Consider new treatment options for aortic stenosis


I recently encountered a previously functional and independent 80-year-old woman who slipped and broke her hip. Surgery was required to repair the injury and was her only hope of returning to her premorbid state. She lived alone and was still able to shop, clean, and cook for herself, despite being on several medications for congestive heart failure. She had a long-standing history of aortic stenosis, and reported having been told more than 10 years ago that it was inoperable. An echocardiogram revealed a current aortic valve surface area of 0.4 cm2, placing her in the significant risk category and giving her a 40% risk of developing further complications within the next year. We had no way of knowing at that time if her congestive heart failure was due solely to her significant aortic stenosis or if other cardiac pathology was affecting her cardiac function.

The cardiology consultant doing a preoperative assessment stated that she was a “high-risk candidate for an intermediate-risk surgery.” It was mentioned that her aortic stenosis was deemed inoperable based on her history of it being considered as such, and no further assessment was undertaken. Although the patient initially expressed interest in having everything done to repair her hip, as her hope was that this would enable her to return to her baseline status, she quickly developed a delirium and lost her capacity to make an informed decision. At a family meeting, it was decided that surgery would not be performed and that she would be given “comfort measures” only.

Clearly, the patient’s aortic valve pathology and her congestive heart failure were influencing this decision. I knew that no one had discussed the relatively new method of transcatheter aortic-valve implantation with her or even thought about it as an option to improve her chances of surviving the hip surgery. The label of inoperable had followed her as a final decree for the past 10 years, despite the availability of a new technology that permits aortic valve repair in patients who were previously deemed to be poor candidates for open-heart surgery. Clearly, this new technology is not for everyone and it has its own set of complications to consider, but it must first be identified as an option if there is to be any hope of an altered outcome.

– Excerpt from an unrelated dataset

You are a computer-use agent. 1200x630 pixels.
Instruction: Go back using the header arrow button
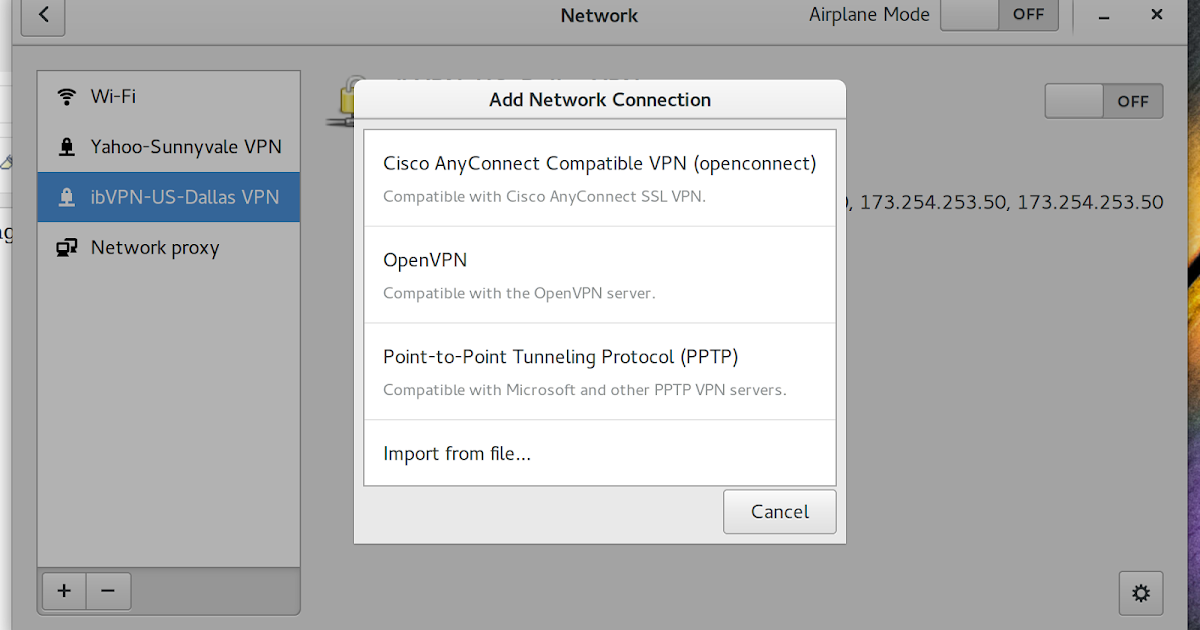pyautogui.click(x=42, y=15)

In various dictionaries, the term inoperable has been defined as “incapable of being implemented or operated; unworkable,” “surgery not suitable for operation without risk,” and “pertaining to a medical condition that would not benefit from surgical intervention or for which the risk outweighs the benefits.” However, as new advances in medicine become a reality and gain more universal acceptance, it is imperative that clinicians re-evaluate conditions that were previously labeled as being inoperable or untreatable. In the case of aortic valve repair, we are now able to refer select patients to repair who were previously denied this operation because they were judged to be inoperable at a time when an open-heart approach was the only one available.

In 2002, the first transcatheter insertion of an aortic-valve prosthesis was performed by Cribier and colleagues. Since then, transcatheter aortic-valve implantation has become a viable option for those in whom an open-heart approach is considered too risky. Although perioperative rates of death were judged to be low for these relatively high-risk patients, and most studies report noninferiority in terms of 30-day and 1-year mortality rates, complications appear to be more common with the transcatheter approach, particularly paravalvular leakage and risk of stroke. In fact, Smith and colleagues reported a 5.5% risk of stroke or transient ischemic attack within 30 days after transcatheter aortic-valve replacement, increasing to 8.3% after 1 year. This is in contrast to rates of 2.4% and 4.3%, respectively, for surgical valve replacement.

When discussing new treatment options with our patients, we must continually evaluate the data and attempt to present a fair picture of the risks, but how does one determine what percentage of risk is acceptable? The end result of an unwanted complication is 100% if it will occur regardless of the data presented. In the case of transcatheter aortic-valve repair, the increased risk of a stroke or a valve leak must be weighed against the expected outcome if no repair is undertaken. We know that individuals with symptomatic aortic stenosis have a reduced survival rate, with sudden death being the end result. Although survival is nearly normal until the classic symptoms of angina, syncope, or dyspnea manifest, only 50% of patients survive 5 years once they present with angina, 3 years once they present with syncope, and 2 years once dyspnea or other manifestations of congestive heart failure are noted.

No choice is without risk for the high-risk surgical patient with significant aortic stenosis. Clearly, some patients will seek their physician’s advice to help them decide what to do, whereas others will attempt to make a decision based on their personal choice and values as well as their assessment of the data presented. When advising patients, clinicians must carefully consider whether a potential treatment has the propensity to have a better outcome than doing nothing, but they must also recognize that everyone is ultimately forced to play the odds. With regard to aortic stenosis, at least we now have one more option to help patients who previously had no options to potentially beat the odds.

In the case of the aforementioned patient, the decision to “do nothing” regarding her aortic valve also resulted in her being considered too high-risk for hip repair surgery, placing her remaining quality of life at double jeopardy and making any chance of return to her premorbid status impossible.

Steven R. Gambert is editor-in-chief, Clinical Geriatrics.